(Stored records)
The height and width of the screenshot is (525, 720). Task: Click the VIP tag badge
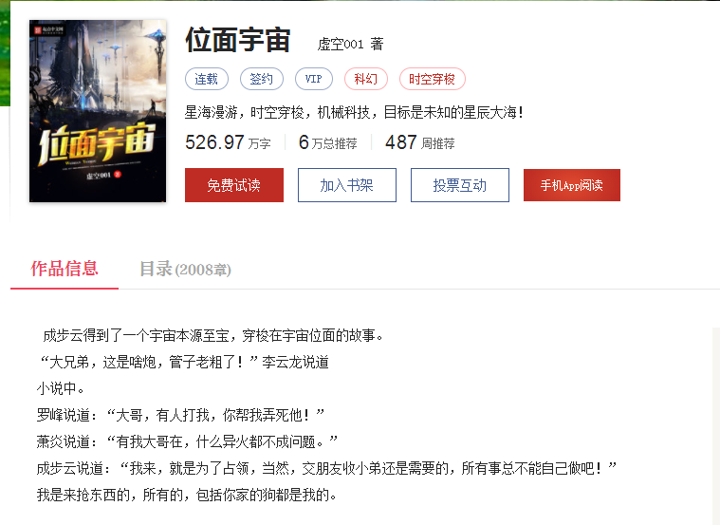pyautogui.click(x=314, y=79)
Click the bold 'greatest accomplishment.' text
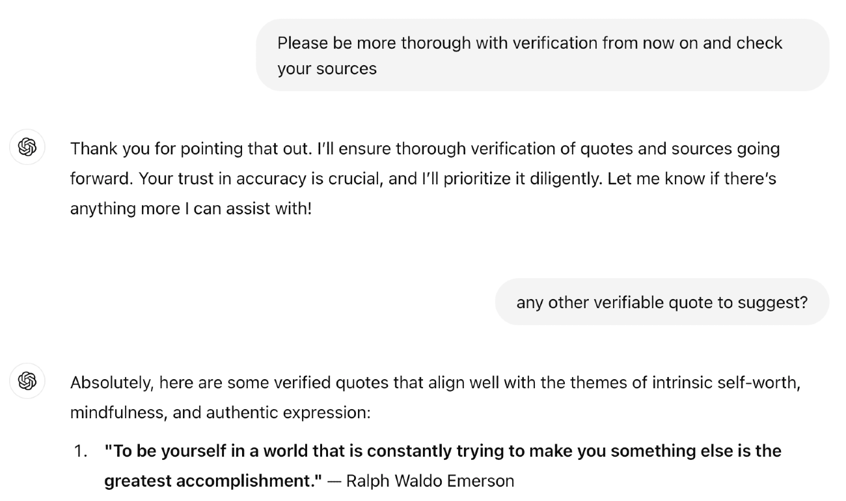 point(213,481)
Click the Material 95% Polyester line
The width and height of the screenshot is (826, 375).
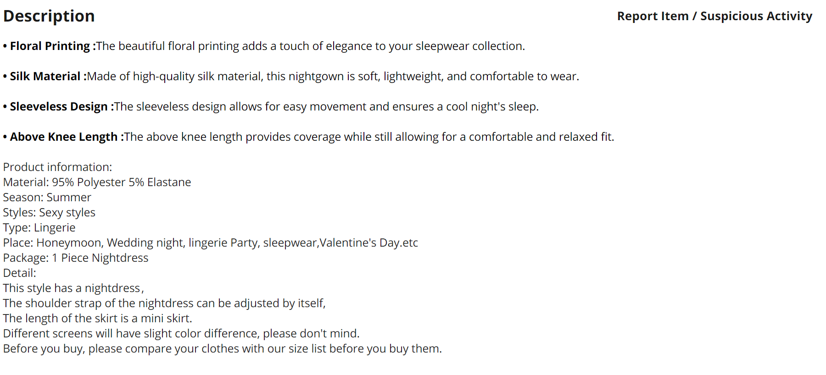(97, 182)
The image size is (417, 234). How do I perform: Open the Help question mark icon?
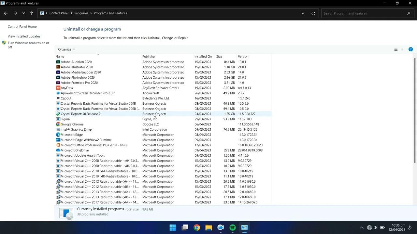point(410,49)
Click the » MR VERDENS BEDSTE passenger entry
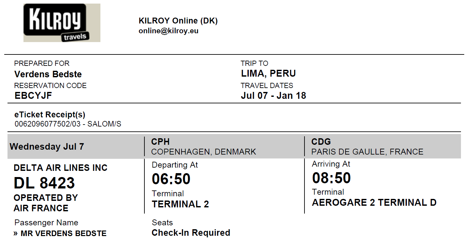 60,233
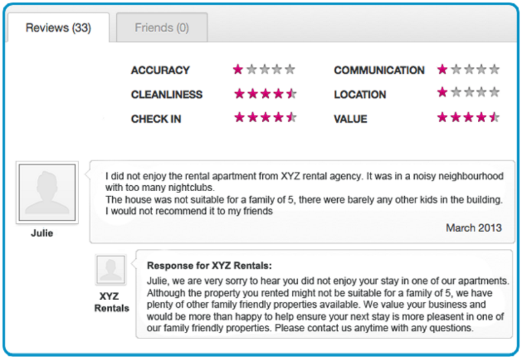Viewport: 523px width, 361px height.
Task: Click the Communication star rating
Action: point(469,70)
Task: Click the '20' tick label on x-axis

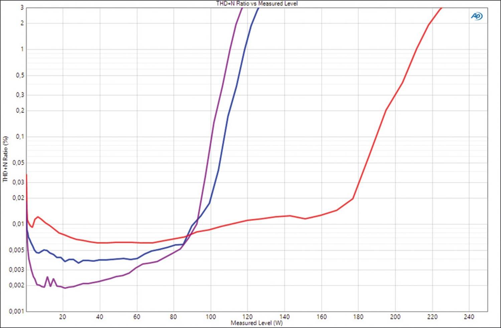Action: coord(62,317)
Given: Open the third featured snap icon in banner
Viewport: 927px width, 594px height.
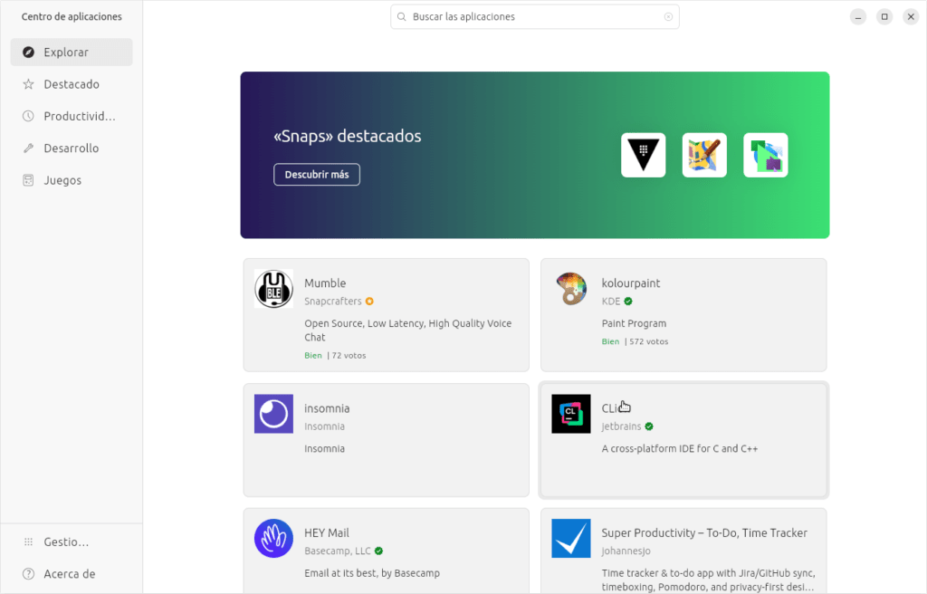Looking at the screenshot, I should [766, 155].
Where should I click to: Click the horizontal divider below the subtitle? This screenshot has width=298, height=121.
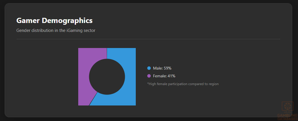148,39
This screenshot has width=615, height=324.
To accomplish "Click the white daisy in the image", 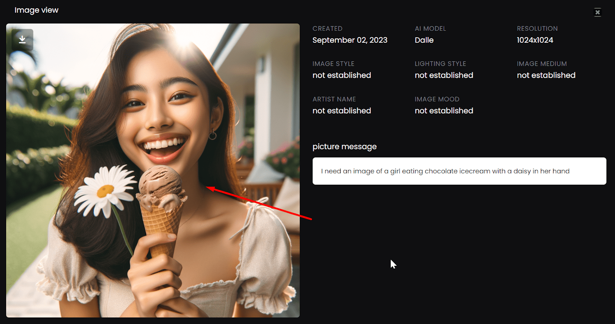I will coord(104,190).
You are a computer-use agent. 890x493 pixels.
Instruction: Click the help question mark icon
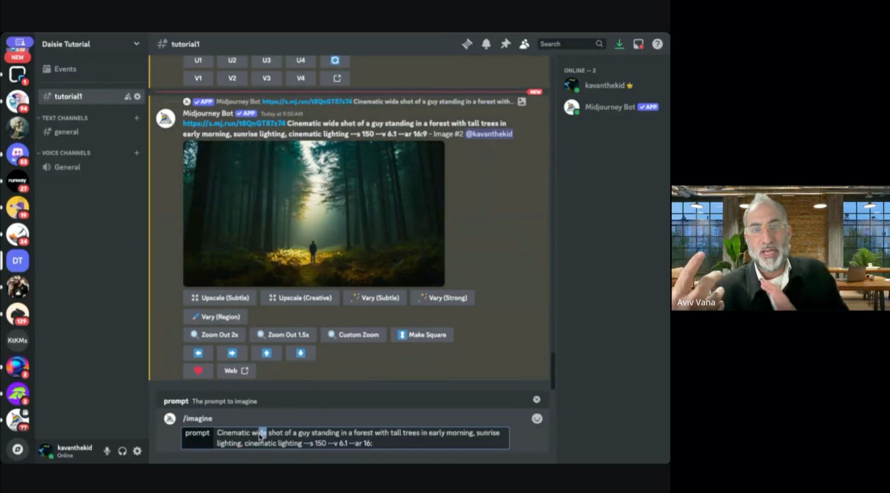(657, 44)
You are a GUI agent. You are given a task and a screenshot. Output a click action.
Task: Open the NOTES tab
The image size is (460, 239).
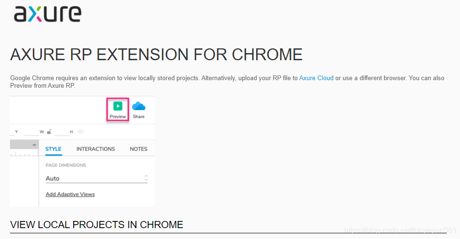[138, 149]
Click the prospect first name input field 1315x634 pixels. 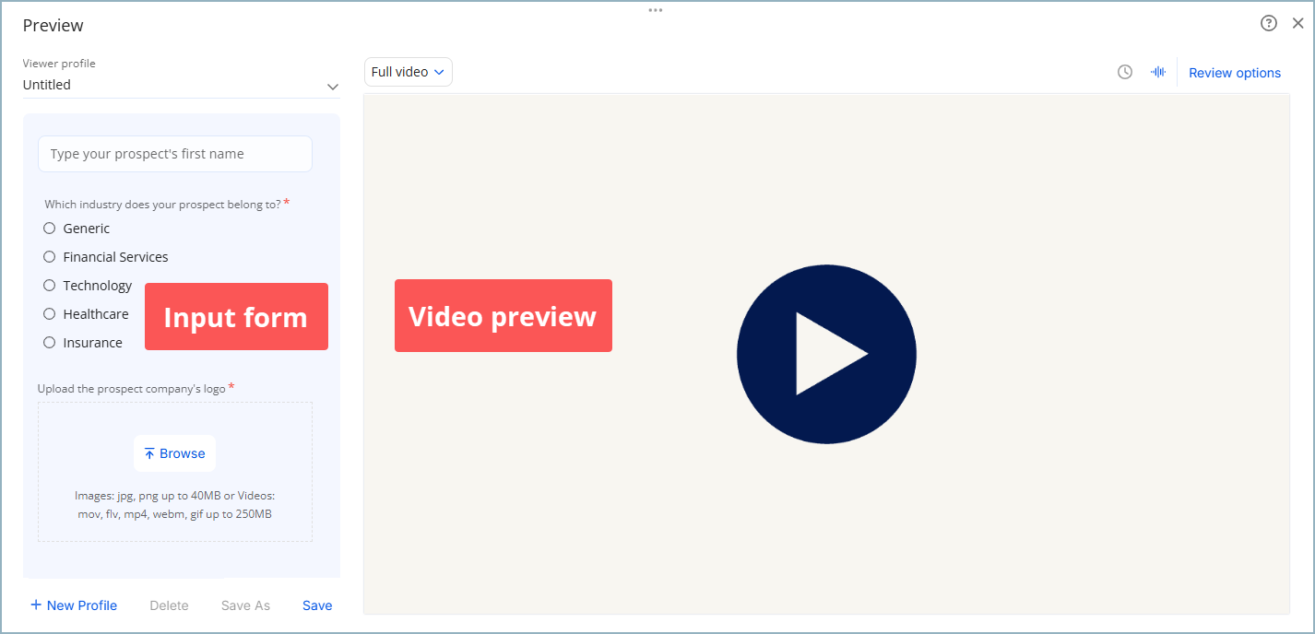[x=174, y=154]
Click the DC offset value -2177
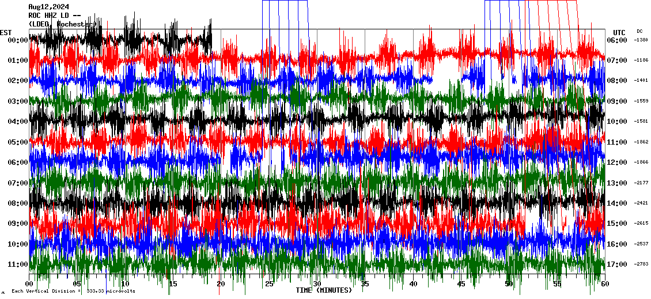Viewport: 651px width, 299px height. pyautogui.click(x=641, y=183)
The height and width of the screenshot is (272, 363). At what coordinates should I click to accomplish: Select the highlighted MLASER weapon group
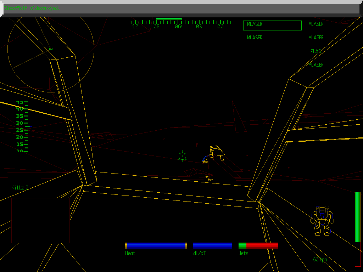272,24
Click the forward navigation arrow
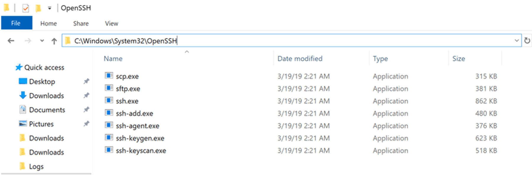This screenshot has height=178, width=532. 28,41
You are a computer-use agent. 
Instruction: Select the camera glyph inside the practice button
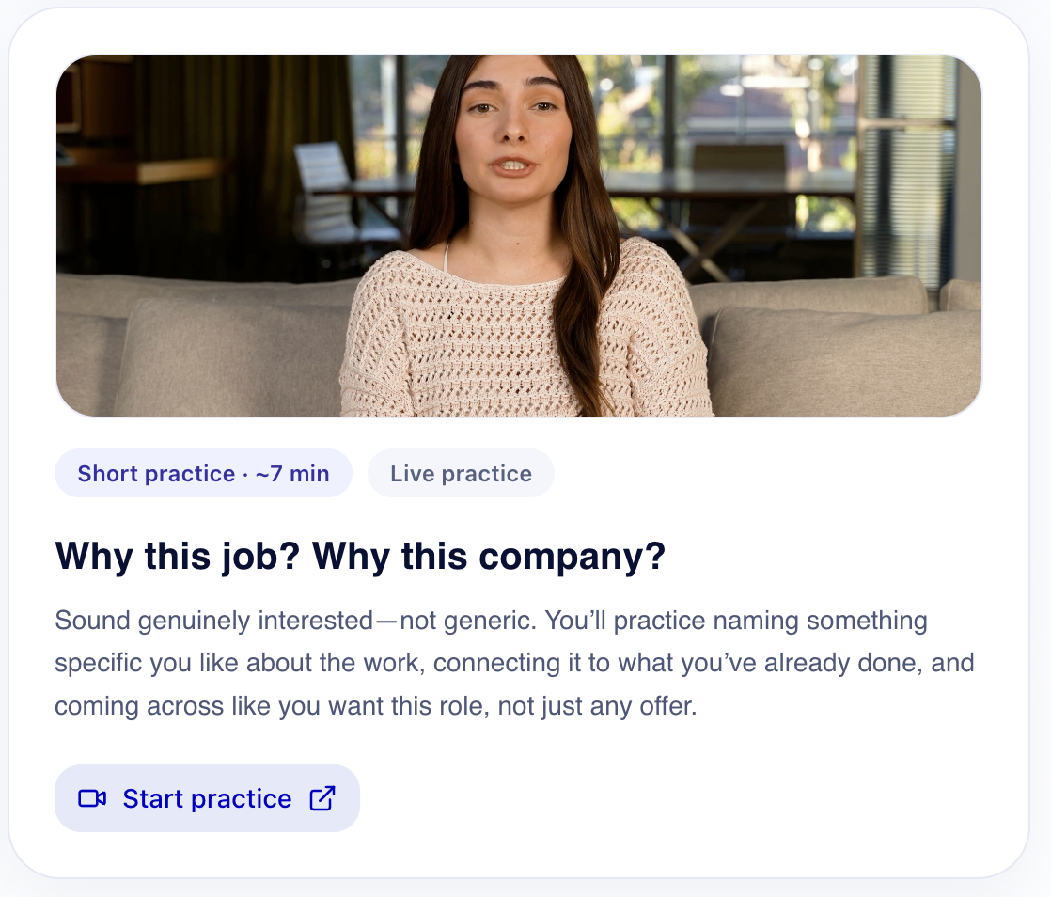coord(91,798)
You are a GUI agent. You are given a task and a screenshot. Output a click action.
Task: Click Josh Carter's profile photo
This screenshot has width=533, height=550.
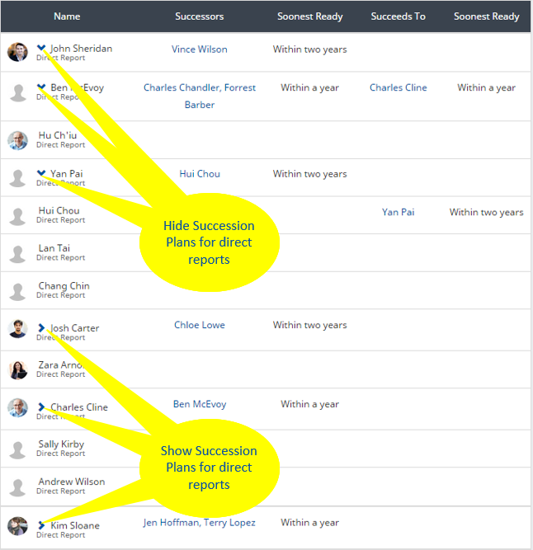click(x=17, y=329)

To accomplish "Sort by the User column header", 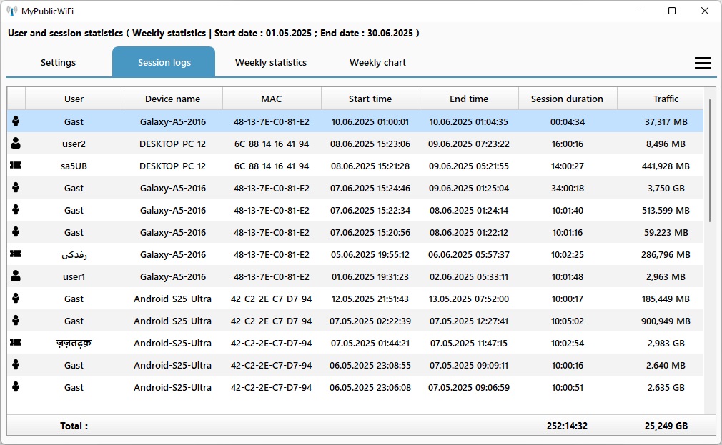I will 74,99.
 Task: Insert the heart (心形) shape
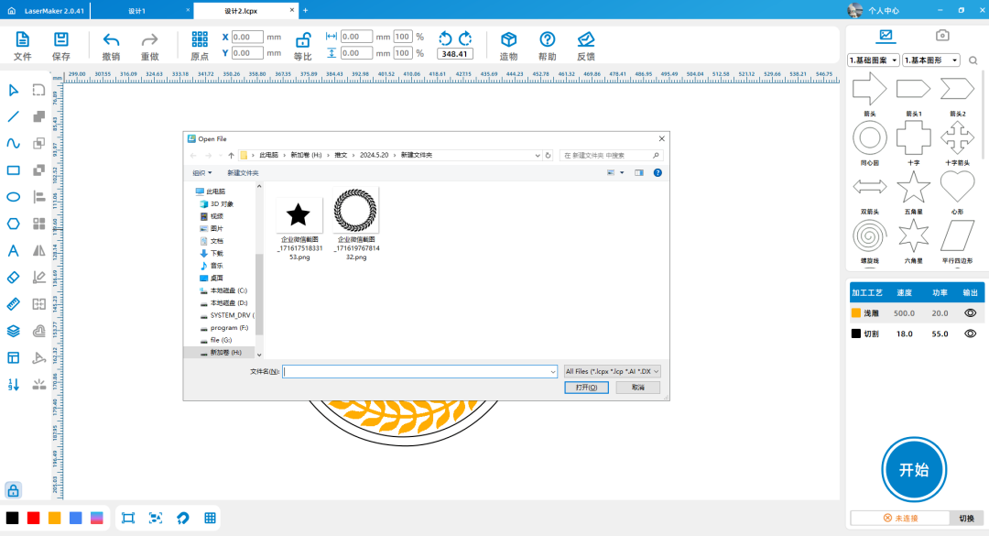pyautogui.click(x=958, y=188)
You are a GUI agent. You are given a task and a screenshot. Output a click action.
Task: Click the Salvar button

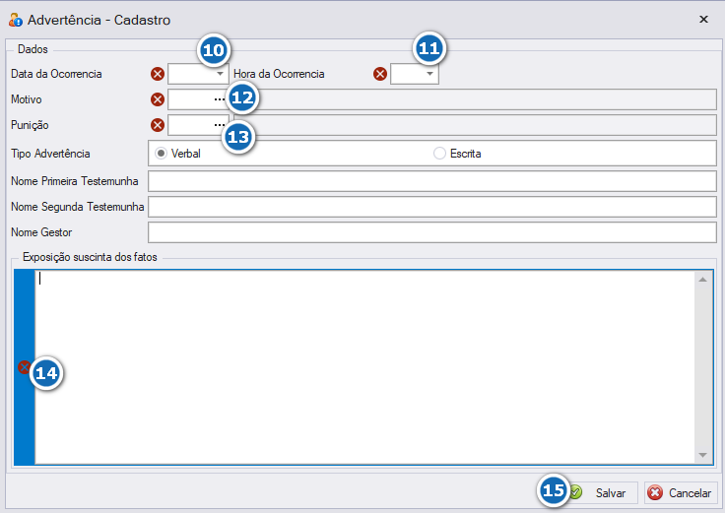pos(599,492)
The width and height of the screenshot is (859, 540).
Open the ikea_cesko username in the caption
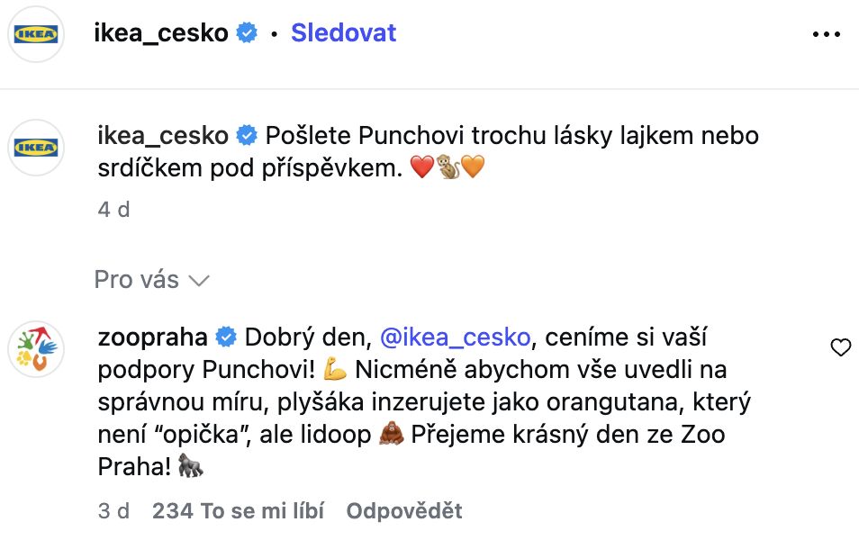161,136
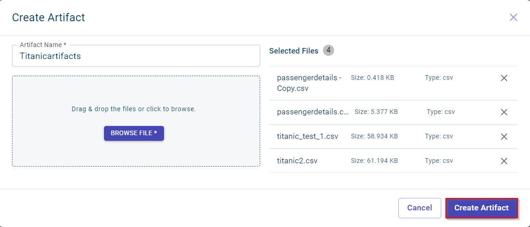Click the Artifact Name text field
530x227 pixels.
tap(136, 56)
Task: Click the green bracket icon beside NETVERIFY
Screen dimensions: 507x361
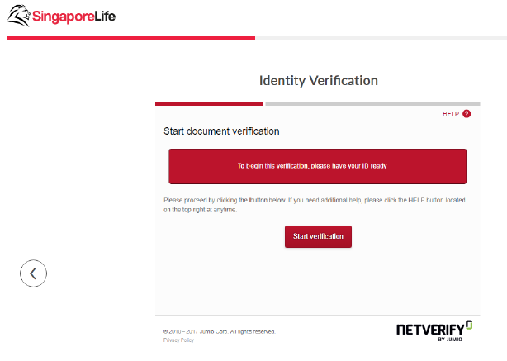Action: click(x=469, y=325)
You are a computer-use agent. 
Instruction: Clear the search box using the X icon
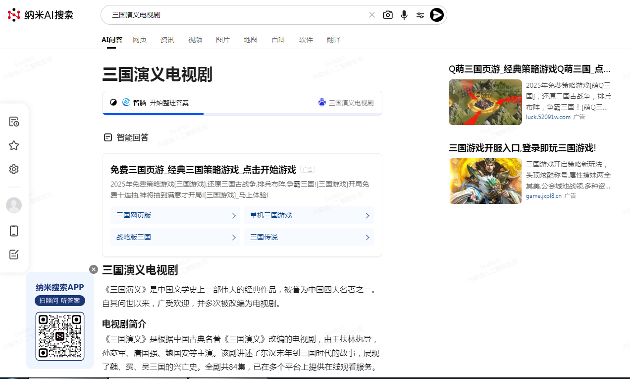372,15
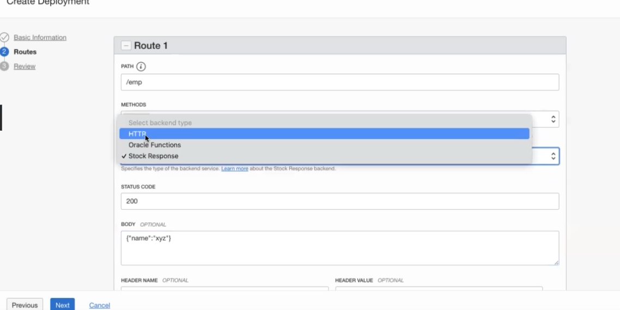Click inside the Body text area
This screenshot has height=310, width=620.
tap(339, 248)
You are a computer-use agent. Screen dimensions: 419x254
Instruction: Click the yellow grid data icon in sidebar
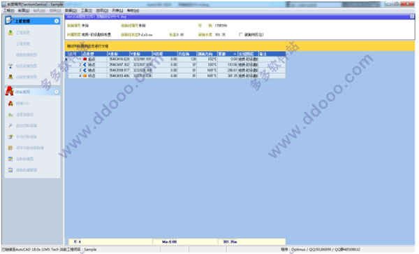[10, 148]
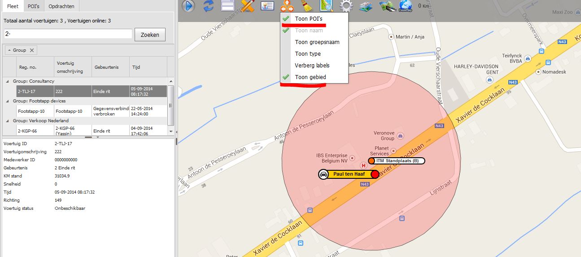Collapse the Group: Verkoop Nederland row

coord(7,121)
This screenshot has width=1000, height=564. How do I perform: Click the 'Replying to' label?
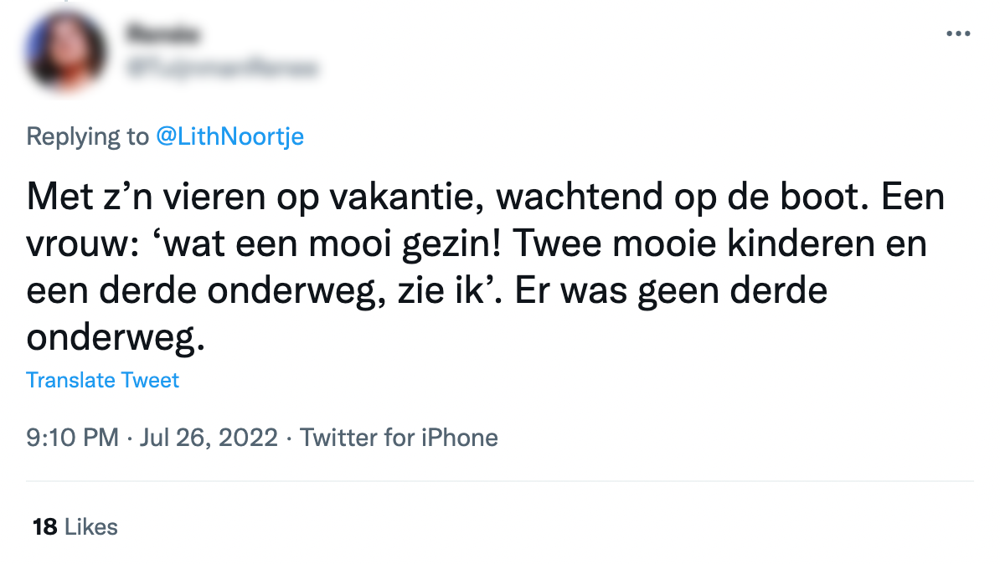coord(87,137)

# Task details:
Among the lines above, find those with the string "computer" and copy them.

# Task result:
You are a computer-use agent. 890x493 pixels.
You are a computer-use agent. 
You are a computer-use agent. 
You are a computer-use agent. Screen dimensions: 419x254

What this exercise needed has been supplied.